抜粋本文
------------------------------------

寄稿「人と人をつなぐ県劇のアウトリーチのこれから」

人と人をつなぐ県劇のアウトリーチのこれから

間近で見る楽器の輝き、手に残る音の響き、そして初めて出会う名曲の数々にわくわくドキドキを隠せない子供たち。彼、彼女たちの豊かな芸術体験に県劇のアウトリーチ事業はなくてはならないものだ。

これまでの活動について私が見た限りを総括すると、プレイヤーのオーディションに始まり、プレイヤーの養成から活動の実施まで必要なフローが確立されている。実施前の学校との打ち合わせも実に入念。またプログラムの枠組みが完成されているからこそ、アーティストたちは実際の活動を淀みなく進めることができる。そしてそこに生まれる余裕に甘んじることなく自分たちの良さを発揮する。なによりアーティストたちの演奏は質が高い。

このように長年の実績が蓄積された県劇のアウトリーチは、すでに成熟の域に達していて、今あるものを継承しつつ、さらなる高みを目指す時期にきているように思う。

以下は、今後の発展に期待する私の個人的な希望である。

------------------------------------

資料
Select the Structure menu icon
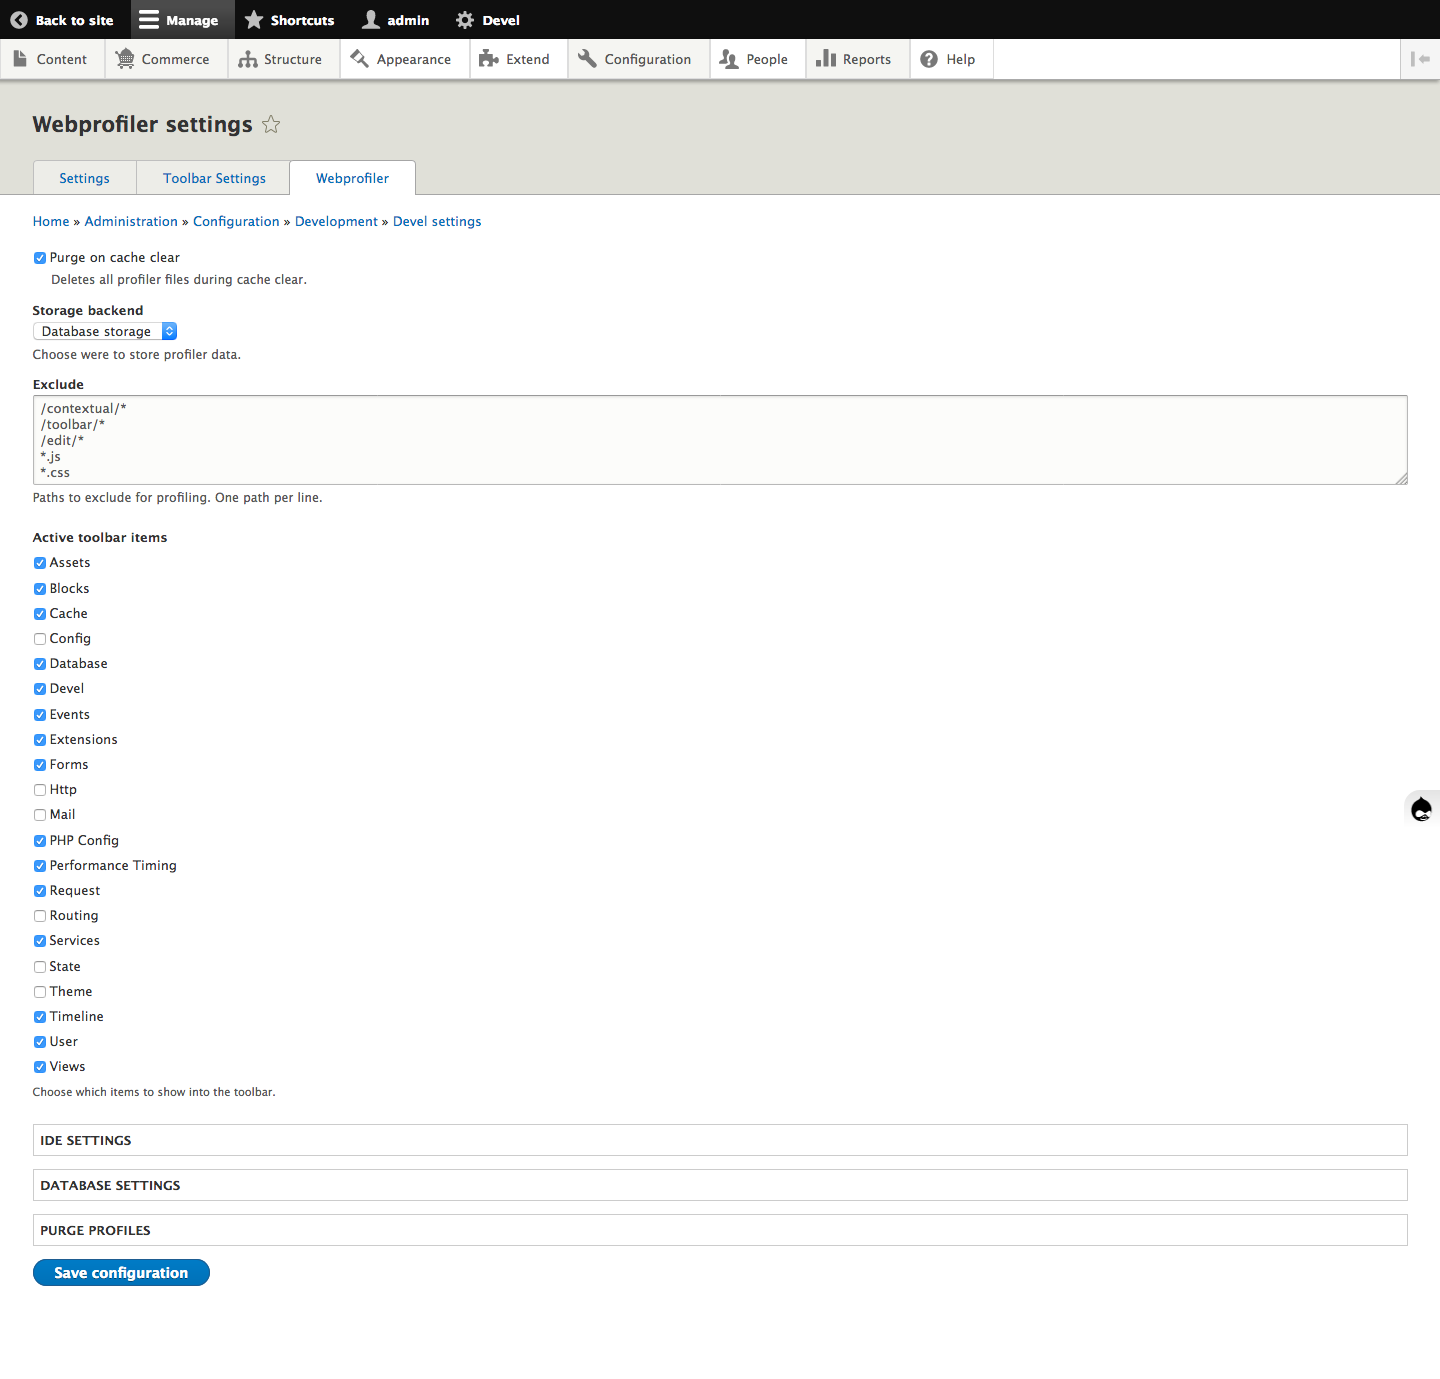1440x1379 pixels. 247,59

------------------------------------

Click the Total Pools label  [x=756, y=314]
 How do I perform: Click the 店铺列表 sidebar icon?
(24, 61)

------------------------------------

課題の条件
(1) 県劇のアウトリーチについての文章で、確立されているフローとして挙げられている段階をすべて書き出してください。
(2) 県劇のアウトリーチについての文章の「寄稿「人と人をつなぐ県劇のアウトリーチのこれから」」から「ィストたちの演奏は質が高い。」までを、両端の語句も含めて、「アーティストたち」を「演奏家たち」に差し替えて書き直してください。
解答には県劇のアウトリーチについての文章だけを用いてください。

各課題の解答
(1) プレイヤーのオーディション、プレイヤーの養成、活動の実施

(2)
寄稿「人と人をつなぐ県劇のアウトリーチのこれから」

人と人をつなぐ県劇のアウトリーチのこれから

間近で見る楽器の輝き、手に残る音の響き、そして初めて出会う名曲の数々にわくわくドキドキを隠せない子供たち。彼、彼女たちの豊かな芸術体験に県劇のアウトリーチ事業はなくてはならないものだ。

これまでの活動について私が見た限りを総括すると、プレイヤーのオーディションに始まり、プレイヤーの養成から活動の実施まで必要なフローが確立されている。実施前の学校との打ち合わせも実に入念。またプログラムの枠組みが完成されているからこそ、演奏家たちは実際の活動を淀みなく進めることができる。そしてそこに生まれる余裕に甘んじることなく自分たちの良さを発揮する。なにより演奏家たちの演奏は質が高い。